Of late, biotechnology is fast becoming an integral part of human existence. A multidisciplinary science with a foundation in many fields including cell and molecular biology, physiology, immunology, microbiology, genetics, biochemistry, and chemical engineering, application of biotechnology is revolutionising the fields of agriculture and the food industry.
Over the years, biotechnology helped evolve newer and viable methods of production of various food items and improved their quality by adding more nutritional value. The changing aspect of food via biotechnology is called food biotechnology.
Biotechnology is part of applied biology, which can be defined as using living organisms or their products for commercial purposes. Rayan Benthencourt, a famous American scientist, says, “Our world is built on biology and once we begin to understand it, it then becomes technology.”
The history of biotechnology dates back to ancient times starting from 1150 AD when wine production started. Later in the 14th century, vinegar was manufactured, fermentation of yeast was done in 1818, fermentation enzymes were detected in 1897, and penicillin was discovered in 1928 and 1929. But Biotechnology rose to its peak when humans discovered the recombinant DNA technique and of various vaccines for life-threatening diseases and their uses in the food and beverage industry.
How biotechnology is used in the food and beverage industry?
“Feeding the world will be one of the greatest challenges of the 21st century. It will be impossible without using scientific advancements and biotechnology,” said Mike Pompeo, an American politician.
We cannot imagine our lives without technology and in today’s scenario “Biotechnology” is what the world needs.
According to Prof. SR Kale of Department of Food Microbiology and Safety and KK Wagh of the Department of Food and Technology, Nasik, the main objectives of biotechnology in the food and food processing sector are to improve the processing, control, yielding, and efficiency, as well as the quality, safety, and consistency of bio-processed products.
Following are the examples of the biotechnologically processed items:
Yeast or microscopic single-cell fungi that help in the fermentation of grape juice by converting them into ethanol, carbon dioxide, and other end products that contribute to the chemical composition and taste of wine.
In the process of making bread, fermentation takes place when the dough is rising in a high-temperature oven. During this time, the fermented sugar that is naturally present in flour is converted into glucose, which is then fermented by yeast to create carbon dioxide and alcohol.
Yogurt is a milk product made by using bacterial culture. It is originated from the West Asia and Eastern Europe and now is eaten all over the world. In the process of making yogurt, whole or skimmed milk is fermented by harmless lactic acid bacteria, like lactobacillus bulgaricus and streptococcus thermophilus. These bacteria ferment the lactose, producing lactic acid, which curdles the milk and gives yogurt its characteristic tangy taste and texture.

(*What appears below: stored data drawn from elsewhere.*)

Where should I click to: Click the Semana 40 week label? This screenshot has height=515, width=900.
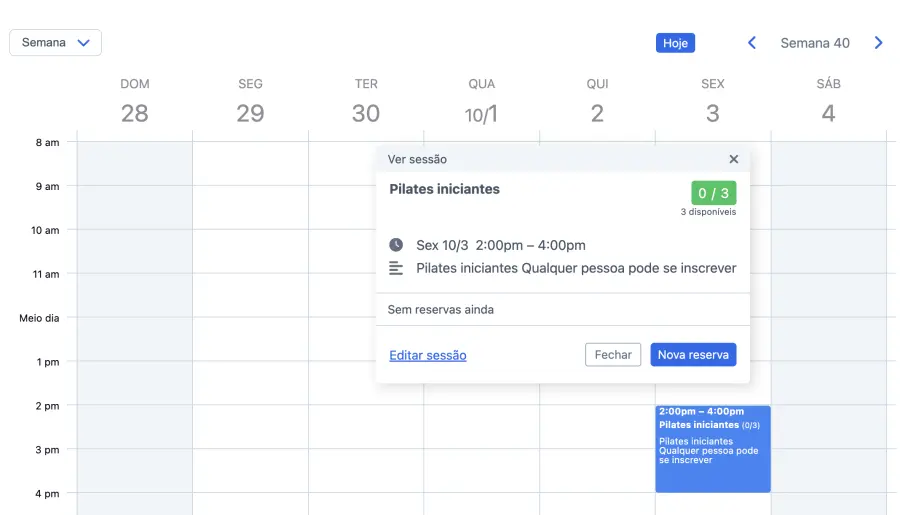click(815, 43)
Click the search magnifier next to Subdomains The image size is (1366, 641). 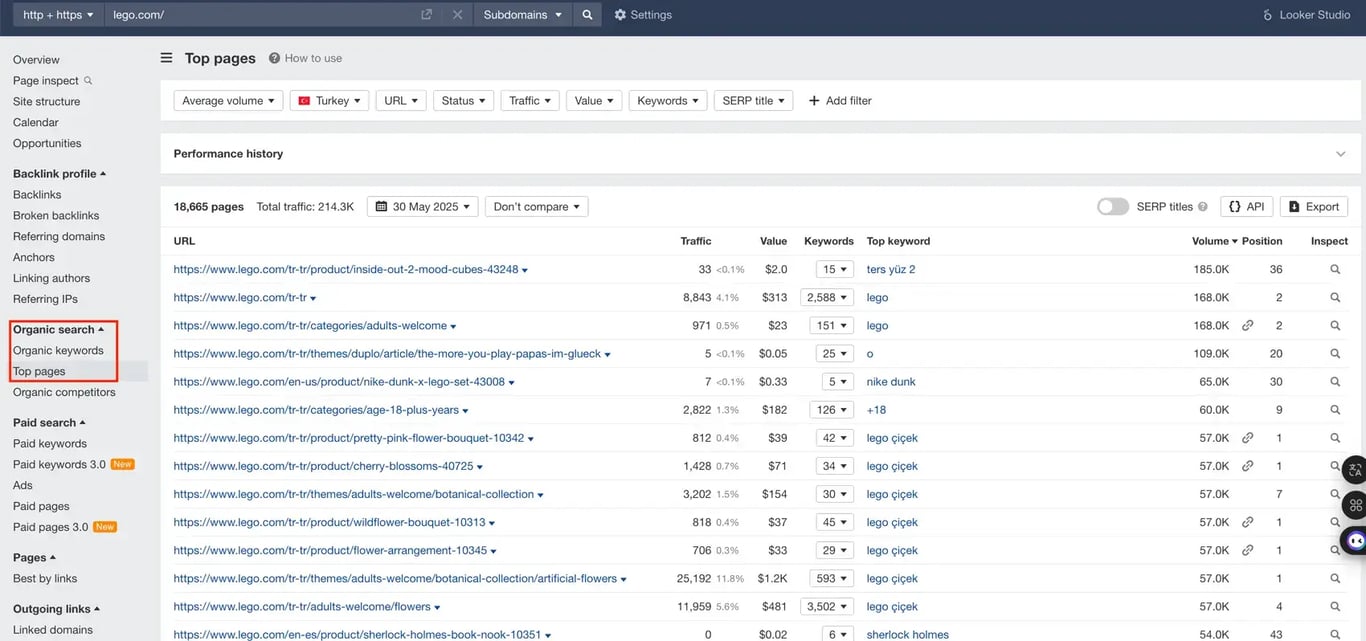tap(587, 15)
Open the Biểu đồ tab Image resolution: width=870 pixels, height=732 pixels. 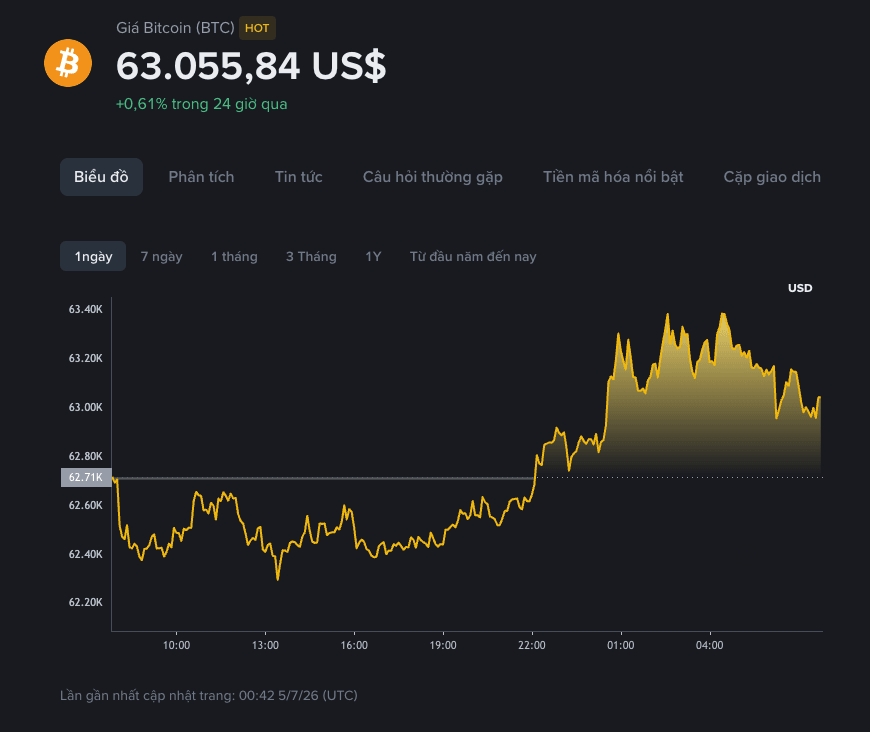click(101, 177)
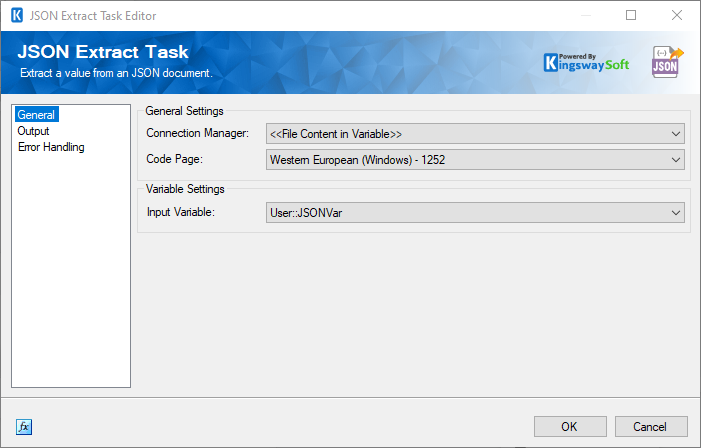This screenshot has width=701, height=448.
Task: Switch to the Output page
Action: click(x=33, y=131)
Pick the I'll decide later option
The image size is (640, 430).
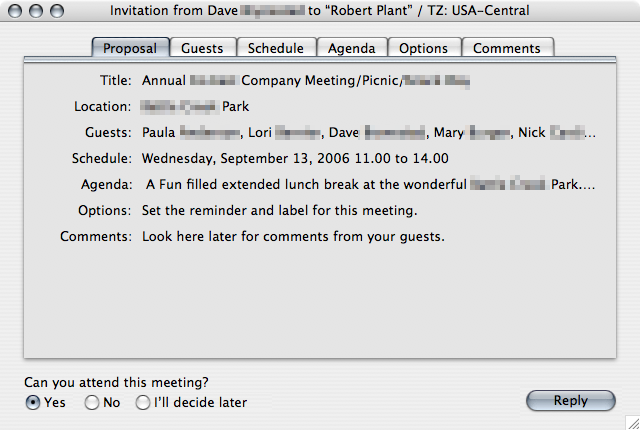[143, 403]
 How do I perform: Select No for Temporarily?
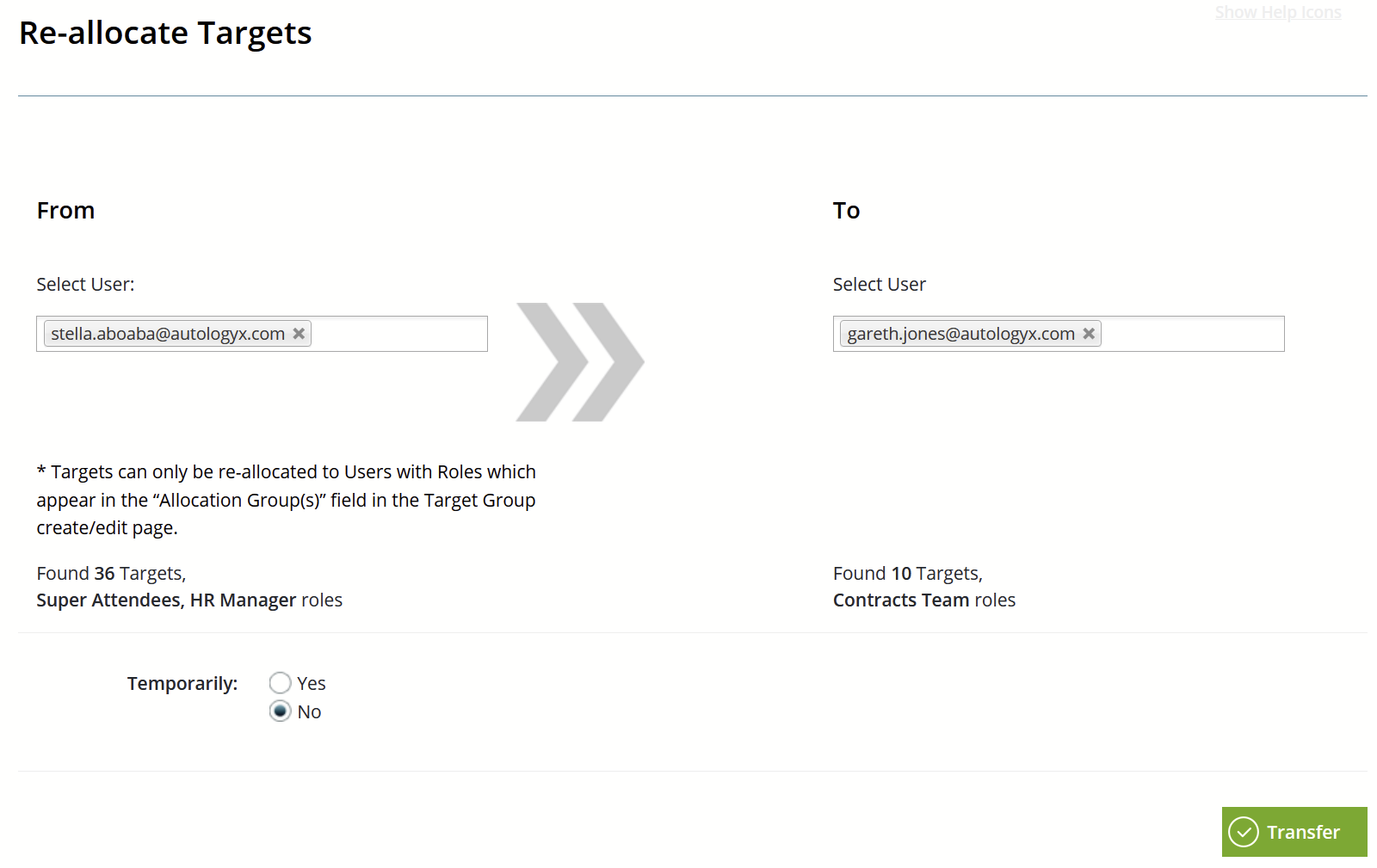click(280, 711)
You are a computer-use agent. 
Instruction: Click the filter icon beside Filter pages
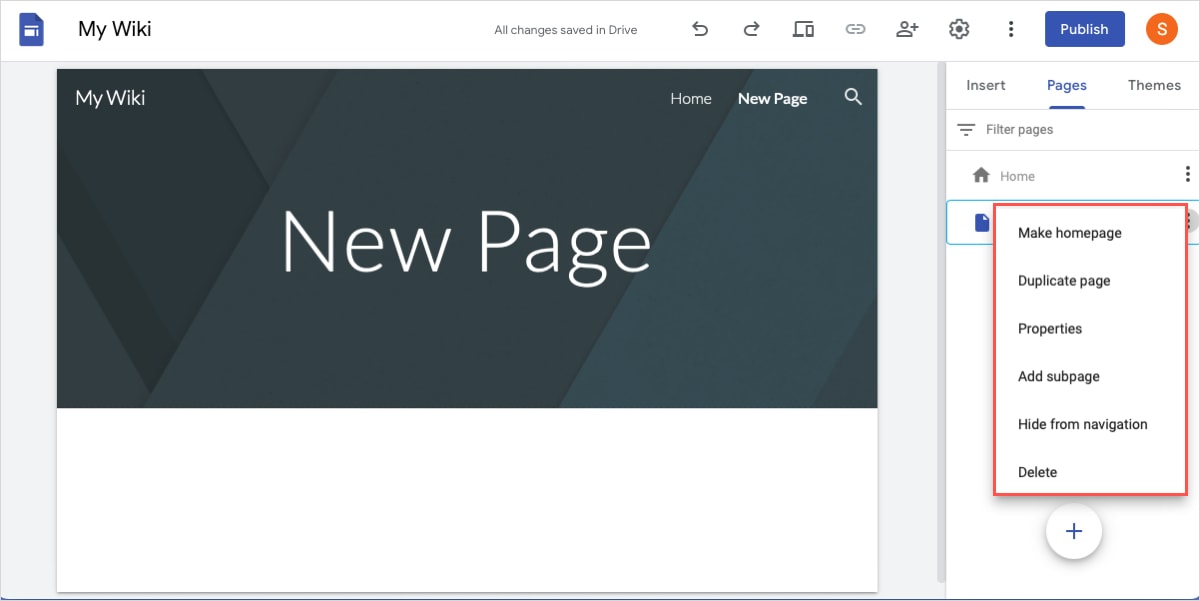pyautogui.click(x=966, y=129)
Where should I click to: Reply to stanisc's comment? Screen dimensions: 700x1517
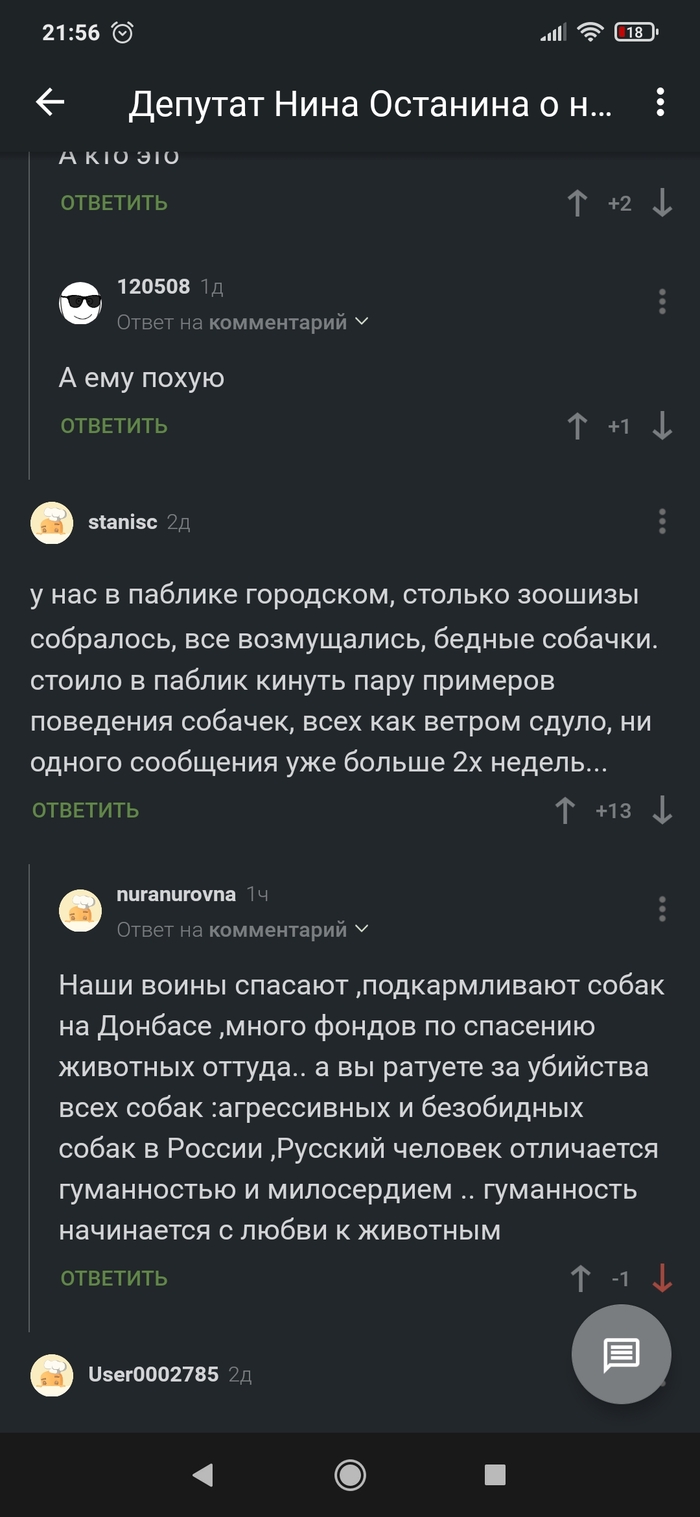pos(85,810)
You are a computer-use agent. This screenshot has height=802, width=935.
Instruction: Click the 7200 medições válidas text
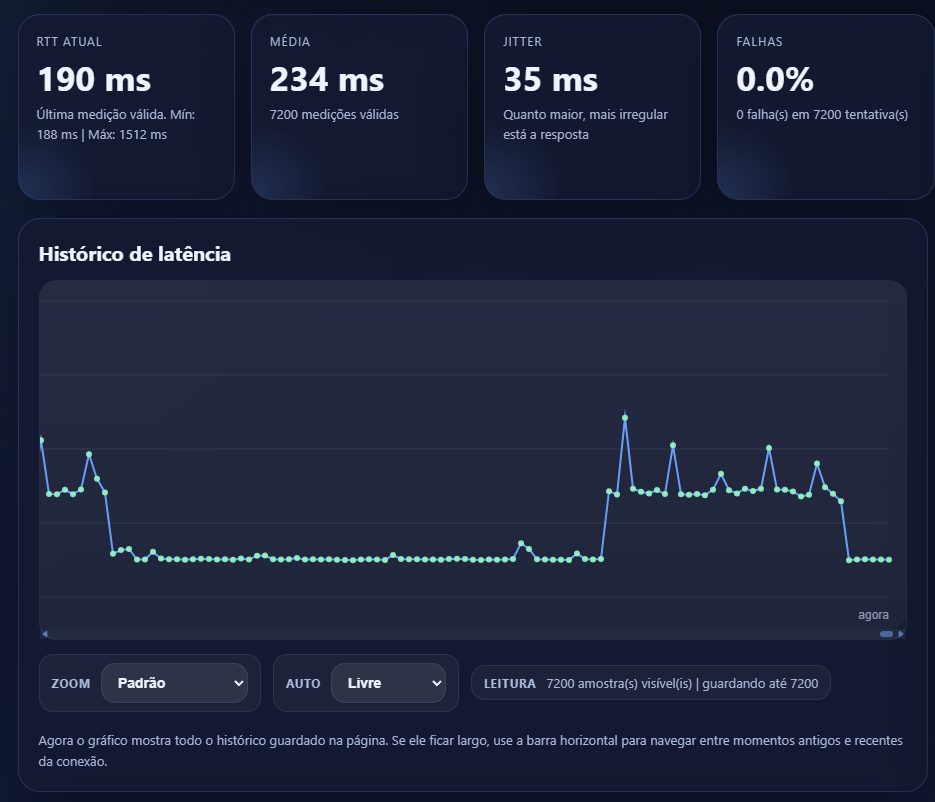point(333,114)
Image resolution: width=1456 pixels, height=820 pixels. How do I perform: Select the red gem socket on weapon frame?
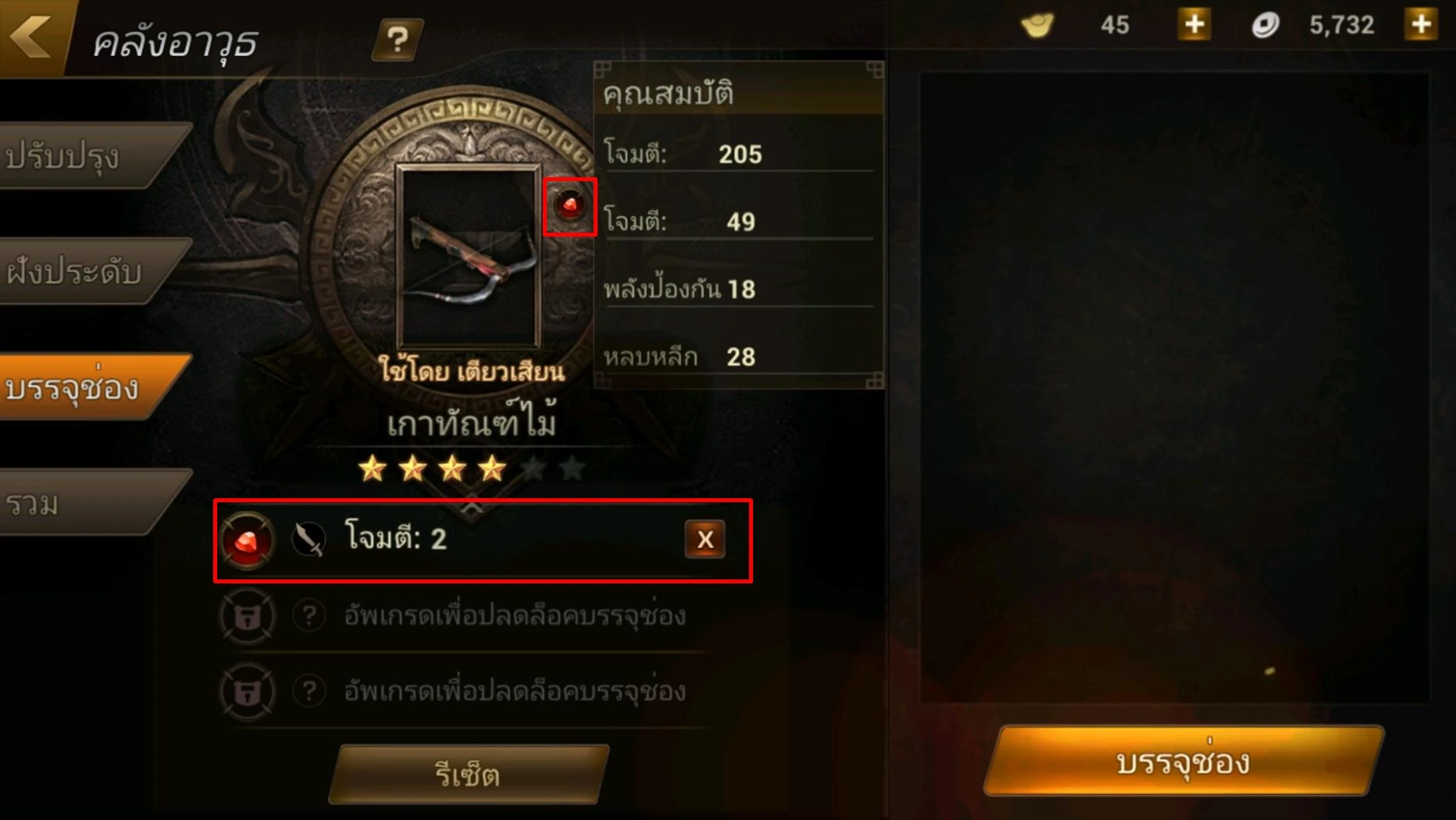pos(570,206)
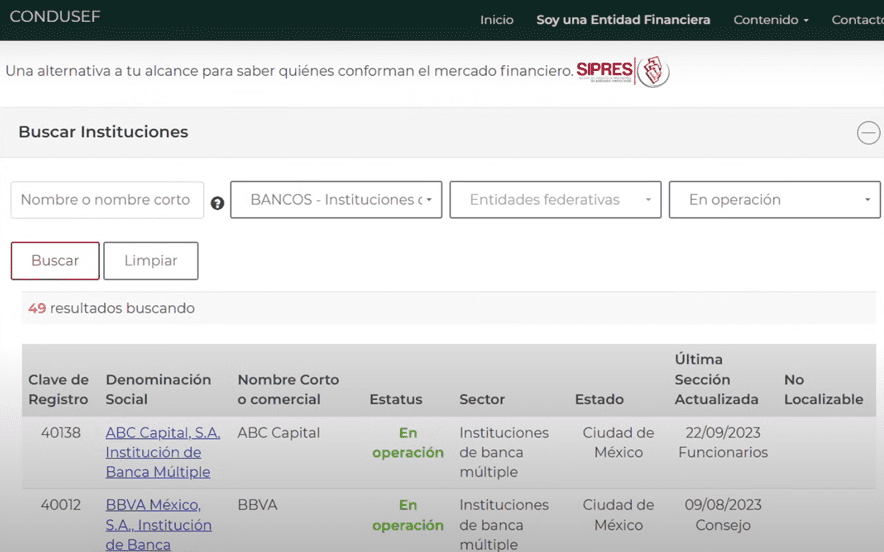Open the BANCOS sector dropdown
884x552 pixels.
(336, 200)
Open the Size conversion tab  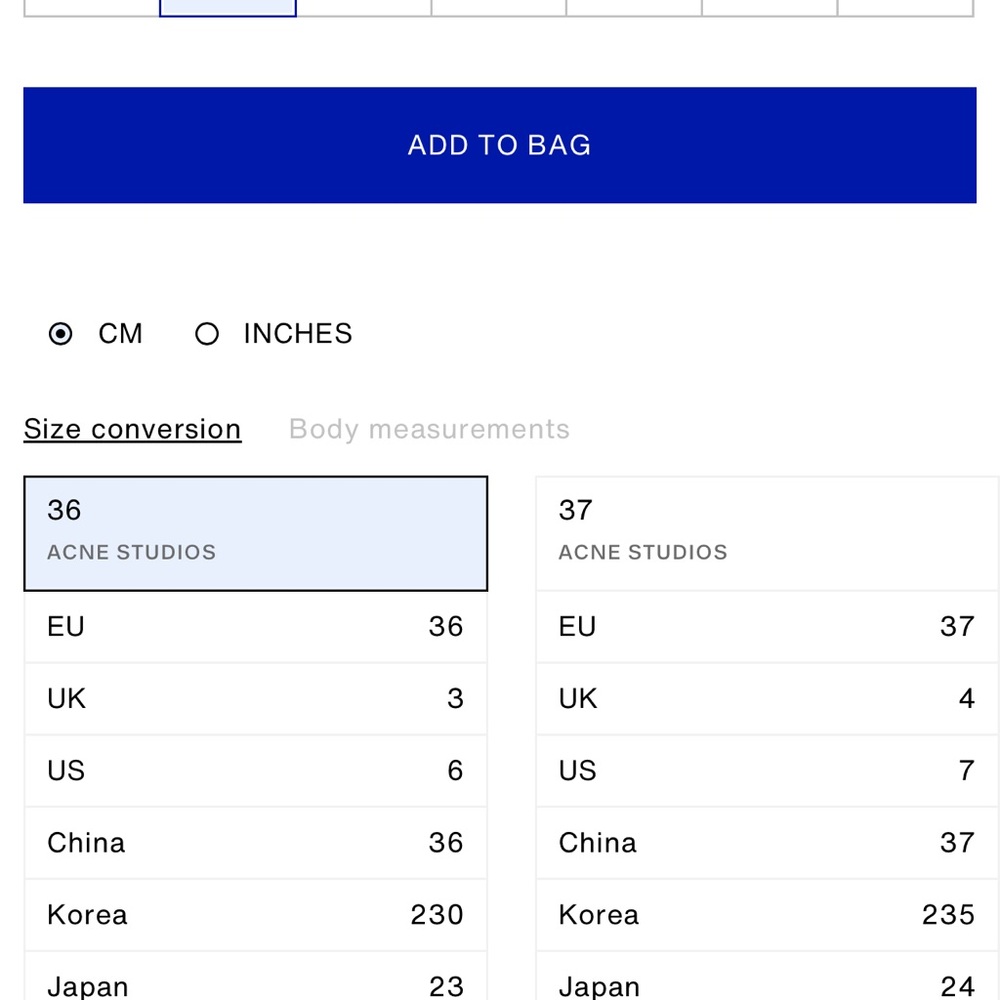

It is a recently invented dairy product containing extra bacteria that are not found naturally in the digestive system. It is milder and premier than conventional yogurt.
As we all know cheese is one of the major products of food biotechnology. Making different cheeses by fermentation is very common. Different flavours and textures are improved with the help of microorganisms. Apart from the normal process of yogurt making, another important player in cheese making is the enzyme named chymosin or rennin, which is required to set or ready the milk for the process to occur. Nowadays vegetarian cheese is also available and is made from genetic modification.
Monitoring and controlling milk quality
In any industrial process, the quality of raw materials is critical to determining the quality of the product. The raw material of dairy fermentation is, of course, milk, and, being a biological secretion of high nutritional potential, it is subject to spoilage, principally by contaminating bacteria from the cow’s environment.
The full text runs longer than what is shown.